SINGAPORE (Reuters) - Singapore’s private residential prices fell the most in two-and-a-half years in the first quarter, with values of high-end homes have the biggest decline in a decade, following last year’s surprise tightening of property market curbs.
The private residential property index dropped 0.6 percent from 2018’s last quarter, preliminary data from the Urban Redevelopment Authority showed on Monday.
It was a second consecutive fall after a 0.1 decrease in October-December.
Monday’s data showed that prices in Singapore’s prime districts fell 2.9 percent - the biggest fall since the second quarter of 2009, according to consultancy Cushman and Wakefield. Prime districts include luxury homes in the Orchard Road shopping area and Sentosa, an island resort.
“Multiple dosage of cooling measures coupled with stronger headwinds in the macroeconomic condition has started to weigh down buying demand,” said Christine Li, Singapore head of research for the consultancy.
Li forecast overall prices to be flat this year.

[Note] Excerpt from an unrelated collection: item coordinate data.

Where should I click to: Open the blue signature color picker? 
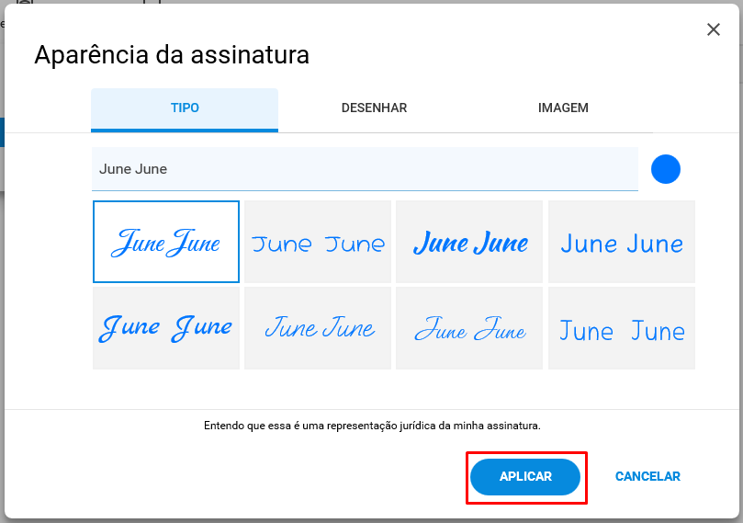pyautogui.click(x=665, y=169)
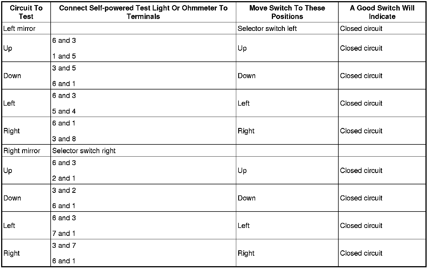Image resolution: width=430 pixels, height=269 pixels.
Task: Select the "Left mirror" row label
Action: (20, 29)
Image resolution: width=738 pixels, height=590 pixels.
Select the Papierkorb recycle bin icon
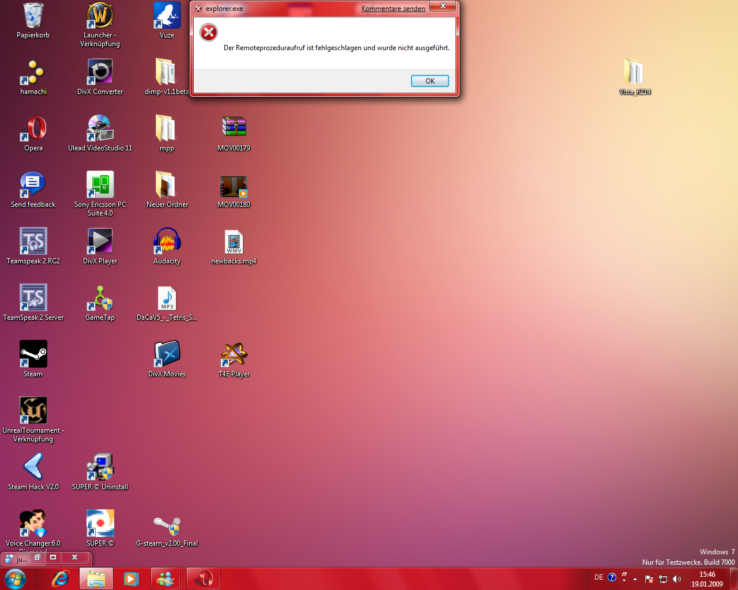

To counter what they said was “excessive exuberance” in the city-state’s property market after a spike in prices last year, authorities in July slapped higher stamp duties on property purchases for individual home buyers and tightened housing loan limits.
They also unveiled stricter guidelines on the maximum number of units in new blocks of private flats and condominiums to tackle the development of so-called “shoebox units”.